Dr. Phillip M. Devlin, chief of the division of brachytherapy at Dana-Farber Cancer Institute, Boston, commented that the study was interesting but complex, with the issue of prone vs. supine muddied by the inclusion of brachytherapy into the mix.
"In this small study, the hypothesis is generated that there would be less cancer caused by prone technique than by supine technique, and therefore a prospective analysis of this may be warranted. However, with these findings one might even ask whether it would be ethical to do the prospective study," said Dr. Devlin, who was not involved in the study.
He noted that the prone technique was originally developed to help women with more pendulous breasts tolerate whole breast irradiation better, with fewer side effects and improved cosmesis.

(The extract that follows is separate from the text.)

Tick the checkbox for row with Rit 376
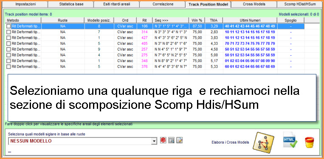This screenshot has height=159, width=324. pyautogui.click(x=8, y=67)
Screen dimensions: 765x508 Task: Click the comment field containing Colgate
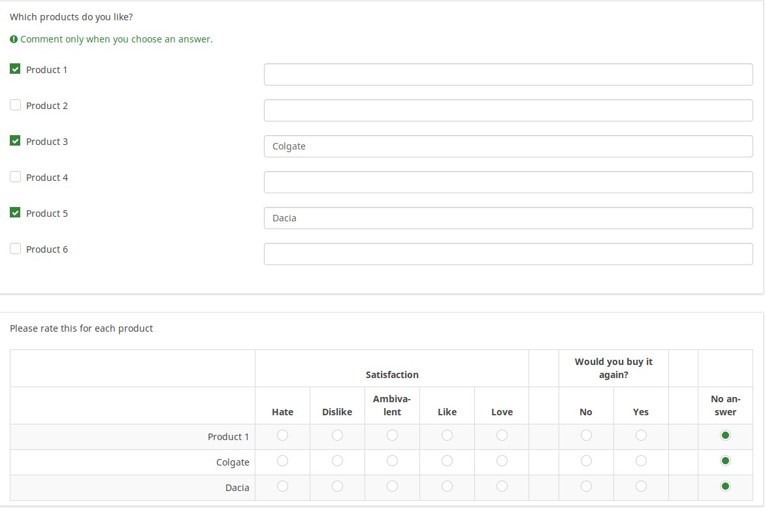[508, 146]
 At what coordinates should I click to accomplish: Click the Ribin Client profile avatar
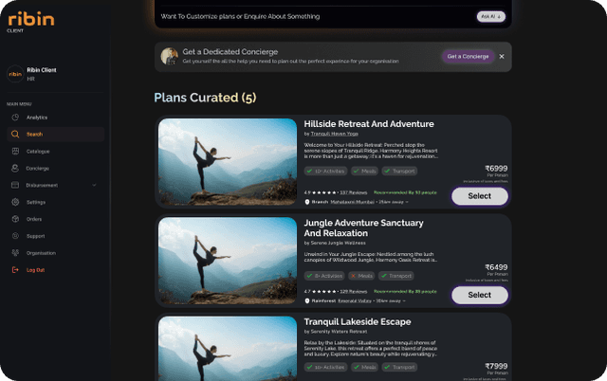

"Given the fact that we chose this technique for other end points, isn’t it interesting that if we also look at reasonable modeling done on a reasonably small data set, in the model the risk is lower with the prone technique, further endorsing what we’ve already found for a bigger and different reason. The cost to achieve this in terms of patient throughput is in play, but it is counterbalanced against the potential extra cost of treating either a local recurrence or a second malignant neoplasm," Dr. Devlin said.
The study was internally funded. Neither Dr. Ng nor Dr. Devlin had conflicts of interest to disclose.